Pair Corralation between Chia and Lecron Energy
Assuming the 90 days trading horizon Chia is expected to generate 1.97 times more return on investment than Lecron Energy. However, Chia is 1.97 times more volatile than Lecron Energy Saving. It trades about -0.19 of its potential returns per unit of risk. Lecron Energy Saving is currently generating about -0.44 per unit of risk. If you would invest 2,667 in Chia on October 12, 2024 and sell it today you would lose (575.00) from holding Chia or give up 21.56% of portfolio value over 90 days.

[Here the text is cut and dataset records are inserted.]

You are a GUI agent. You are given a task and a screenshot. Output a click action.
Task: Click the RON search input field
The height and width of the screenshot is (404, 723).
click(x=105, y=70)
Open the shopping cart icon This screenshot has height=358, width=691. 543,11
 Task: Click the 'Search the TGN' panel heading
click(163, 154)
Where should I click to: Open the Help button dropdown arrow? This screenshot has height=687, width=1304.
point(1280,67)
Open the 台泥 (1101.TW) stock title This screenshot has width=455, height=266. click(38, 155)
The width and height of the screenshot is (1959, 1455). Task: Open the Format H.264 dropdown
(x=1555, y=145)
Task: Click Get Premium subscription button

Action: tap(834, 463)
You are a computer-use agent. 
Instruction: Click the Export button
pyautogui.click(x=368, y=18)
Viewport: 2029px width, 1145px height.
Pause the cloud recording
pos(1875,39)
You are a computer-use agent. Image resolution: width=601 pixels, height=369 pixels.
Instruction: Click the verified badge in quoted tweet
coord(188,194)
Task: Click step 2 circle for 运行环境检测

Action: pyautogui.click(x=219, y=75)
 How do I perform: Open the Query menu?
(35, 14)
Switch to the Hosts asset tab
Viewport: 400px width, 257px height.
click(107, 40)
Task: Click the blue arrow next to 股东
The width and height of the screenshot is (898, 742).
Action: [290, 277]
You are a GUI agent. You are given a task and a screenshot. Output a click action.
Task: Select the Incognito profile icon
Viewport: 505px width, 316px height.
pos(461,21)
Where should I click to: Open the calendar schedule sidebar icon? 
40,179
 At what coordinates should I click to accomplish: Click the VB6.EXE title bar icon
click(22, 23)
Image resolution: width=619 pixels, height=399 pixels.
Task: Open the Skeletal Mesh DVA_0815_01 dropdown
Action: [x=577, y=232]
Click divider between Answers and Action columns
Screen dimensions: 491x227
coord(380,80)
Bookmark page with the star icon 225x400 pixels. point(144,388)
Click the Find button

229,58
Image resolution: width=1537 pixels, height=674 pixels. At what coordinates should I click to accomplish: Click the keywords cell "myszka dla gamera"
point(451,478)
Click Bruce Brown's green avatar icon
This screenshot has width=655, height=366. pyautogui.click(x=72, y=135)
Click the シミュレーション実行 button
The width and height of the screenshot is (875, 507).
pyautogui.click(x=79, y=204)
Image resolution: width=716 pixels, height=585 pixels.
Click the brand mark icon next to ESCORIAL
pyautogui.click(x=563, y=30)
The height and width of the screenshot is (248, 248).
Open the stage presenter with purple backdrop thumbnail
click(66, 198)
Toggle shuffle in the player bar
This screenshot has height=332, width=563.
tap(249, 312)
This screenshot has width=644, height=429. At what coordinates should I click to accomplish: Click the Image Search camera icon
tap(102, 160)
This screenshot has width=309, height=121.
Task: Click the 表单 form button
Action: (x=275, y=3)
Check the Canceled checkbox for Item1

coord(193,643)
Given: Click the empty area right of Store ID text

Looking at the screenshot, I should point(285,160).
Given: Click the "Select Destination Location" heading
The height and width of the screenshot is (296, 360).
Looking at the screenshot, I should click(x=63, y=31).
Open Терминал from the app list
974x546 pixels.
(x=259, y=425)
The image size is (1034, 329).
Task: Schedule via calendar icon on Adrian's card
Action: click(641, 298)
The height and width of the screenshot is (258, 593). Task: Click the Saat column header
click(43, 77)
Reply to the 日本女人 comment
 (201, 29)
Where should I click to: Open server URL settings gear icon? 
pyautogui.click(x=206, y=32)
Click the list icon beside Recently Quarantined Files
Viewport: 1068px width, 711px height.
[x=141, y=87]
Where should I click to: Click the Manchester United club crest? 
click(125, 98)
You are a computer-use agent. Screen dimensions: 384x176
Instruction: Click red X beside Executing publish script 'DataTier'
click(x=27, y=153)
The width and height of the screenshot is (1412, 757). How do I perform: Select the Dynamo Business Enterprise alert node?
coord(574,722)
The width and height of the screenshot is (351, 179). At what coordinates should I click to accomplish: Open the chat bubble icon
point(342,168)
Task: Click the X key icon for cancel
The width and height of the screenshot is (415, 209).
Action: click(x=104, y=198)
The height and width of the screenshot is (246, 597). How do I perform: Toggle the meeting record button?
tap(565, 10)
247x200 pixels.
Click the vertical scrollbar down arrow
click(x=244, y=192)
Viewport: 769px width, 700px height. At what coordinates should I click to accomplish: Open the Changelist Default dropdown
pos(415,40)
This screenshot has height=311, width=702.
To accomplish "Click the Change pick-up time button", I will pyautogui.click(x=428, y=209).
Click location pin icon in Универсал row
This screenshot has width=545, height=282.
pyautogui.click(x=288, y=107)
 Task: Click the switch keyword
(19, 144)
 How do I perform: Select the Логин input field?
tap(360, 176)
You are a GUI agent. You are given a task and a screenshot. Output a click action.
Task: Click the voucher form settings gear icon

Time Period | 3 Months [change] |
Direction | Moves Together |
Strength | Weak |
Accuracy | 100.0% |
Values | Daily Returns |
Chia vs. Lecron Energy Saving
Performance |
Timeline |
Chia |
Lecron Energy Saving |
Chia and Lecron Energy Volatility Contrast
Predicted Return Density |
Returns |
Pair Trading with Chia and Lecron Energy
The main advantage of trading using opposite Chia and Lecron Energy positions is that it hedges away some unsystematic risk. Because of two separate transactions, even if Chia position performs unexpectedly, Lecron Energy can make up some of the losses. Pair trading also minimizes risk from directional movements in the market. For example, if an entire industry or sector drops because of unexpected headlines, the short position in Lecron Energy will offset losses from the drop in Lecron Energy's long position.The idea behind Chia and Lecron Energy Saving pairs trading is to make the combined position market-neutral, meaning the overall market's direction will not affect its win or loss (or potential downside or upside). This can be achieved by designing a pairs trade with two highly correlated stocks or equities that operate in a similar space or sector, making it possible to obtain profits through simple and relatively low-risk investment.Lecron Energy vs. Hunan Investment Group | Lecron Energy vs. Zhongrun Resources Investment | Lecron Energy vs. Beijing Mainstreets Investment | Lecron Energy vs. Allwin Telecommunication Co |
Check out your portfolio center.Note that this page's information should be used as a complementary analysis to find the right mix of equity instruments to add to your existing portfolios or create a brand new portfolio. You can also try the ETFs module to find actively traded Exchange Traded Funds (ETF) from around the world.